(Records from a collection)
## Start
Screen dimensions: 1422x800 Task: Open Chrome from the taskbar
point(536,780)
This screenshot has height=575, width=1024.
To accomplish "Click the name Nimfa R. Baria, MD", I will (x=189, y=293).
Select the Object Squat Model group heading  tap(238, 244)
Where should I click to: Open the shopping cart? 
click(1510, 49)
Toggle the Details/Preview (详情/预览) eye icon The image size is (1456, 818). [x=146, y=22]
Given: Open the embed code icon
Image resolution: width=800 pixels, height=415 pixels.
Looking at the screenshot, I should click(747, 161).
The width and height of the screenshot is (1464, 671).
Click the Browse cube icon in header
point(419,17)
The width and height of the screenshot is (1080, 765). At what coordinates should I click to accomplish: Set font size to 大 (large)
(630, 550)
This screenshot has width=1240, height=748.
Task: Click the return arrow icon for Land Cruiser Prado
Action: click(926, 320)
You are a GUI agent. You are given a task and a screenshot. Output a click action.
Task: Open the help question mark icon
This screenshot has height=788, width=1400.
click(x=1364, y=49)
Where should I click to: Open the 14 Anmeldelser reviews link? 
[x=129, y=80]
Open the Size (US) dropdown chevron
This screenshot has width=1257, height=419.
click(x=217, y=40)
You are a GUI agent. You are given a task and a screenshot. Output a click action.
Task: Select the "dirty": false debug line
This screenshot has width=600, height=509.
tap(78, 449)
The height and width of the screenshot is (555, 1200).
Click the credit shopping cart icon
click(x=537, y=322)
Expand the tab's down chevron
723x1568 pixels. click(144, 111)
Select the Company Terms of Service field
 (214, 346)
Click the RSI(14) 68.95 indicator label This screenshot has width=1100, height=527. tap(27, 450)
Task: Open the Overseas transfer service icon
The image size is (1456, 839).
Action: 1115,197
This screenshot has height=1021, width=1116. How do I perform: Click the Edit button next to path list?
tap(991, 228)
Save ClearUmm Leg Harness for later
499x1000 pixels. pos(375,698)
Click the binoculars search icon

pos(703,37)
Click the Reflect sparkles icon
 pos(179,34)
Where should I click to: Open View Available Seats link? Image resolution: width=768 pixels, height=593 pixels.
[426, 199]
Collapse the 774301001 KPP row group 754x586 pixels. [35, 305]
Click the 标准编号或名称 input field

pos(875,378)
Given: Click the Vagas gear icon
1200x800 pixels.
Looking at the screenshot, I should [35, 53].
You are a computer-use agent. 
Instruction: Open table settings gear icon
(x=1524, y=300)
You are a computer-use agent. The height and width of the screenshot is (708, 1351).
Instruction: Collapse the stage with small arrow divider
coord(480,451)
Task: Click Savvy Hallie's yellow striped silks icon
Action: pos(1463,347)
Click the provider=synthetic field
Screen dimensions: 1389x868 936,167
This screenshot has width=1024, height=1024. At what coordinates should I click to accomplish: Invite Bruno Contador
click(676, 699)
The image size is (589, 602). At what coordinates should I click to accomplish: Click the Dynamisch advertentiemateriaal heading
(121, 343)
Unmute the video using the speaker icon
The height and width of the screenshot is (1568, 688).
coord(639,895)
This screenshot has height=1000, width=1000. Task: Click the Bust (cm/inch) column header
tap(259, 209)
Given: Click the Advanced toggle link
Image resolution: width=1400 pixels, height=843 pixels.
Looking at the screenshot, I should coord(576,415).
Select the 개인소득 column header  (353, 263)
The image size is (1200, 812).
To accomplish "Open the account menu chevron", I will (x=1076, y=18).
## End
## [Stated task]
Reproduce the entries above without any changes, starting with the line containing "Task: Open the Overseas transfer service icon" and continuing through the line containing "pos(703,37)".

## [Answer to the exercise]
Task: Open the Overseas transfer service icon
The image size is (1456, 839).
Action: 1115,197
This screenshot has height=1021, width=1116. How do I perform: Click the Edit button next to path list?
tap(991, 228)
Save ClearUmm Leg Harness for later
499x1000 pixels. pos(375,698)
Click the binoculars search icon

pos(703,37)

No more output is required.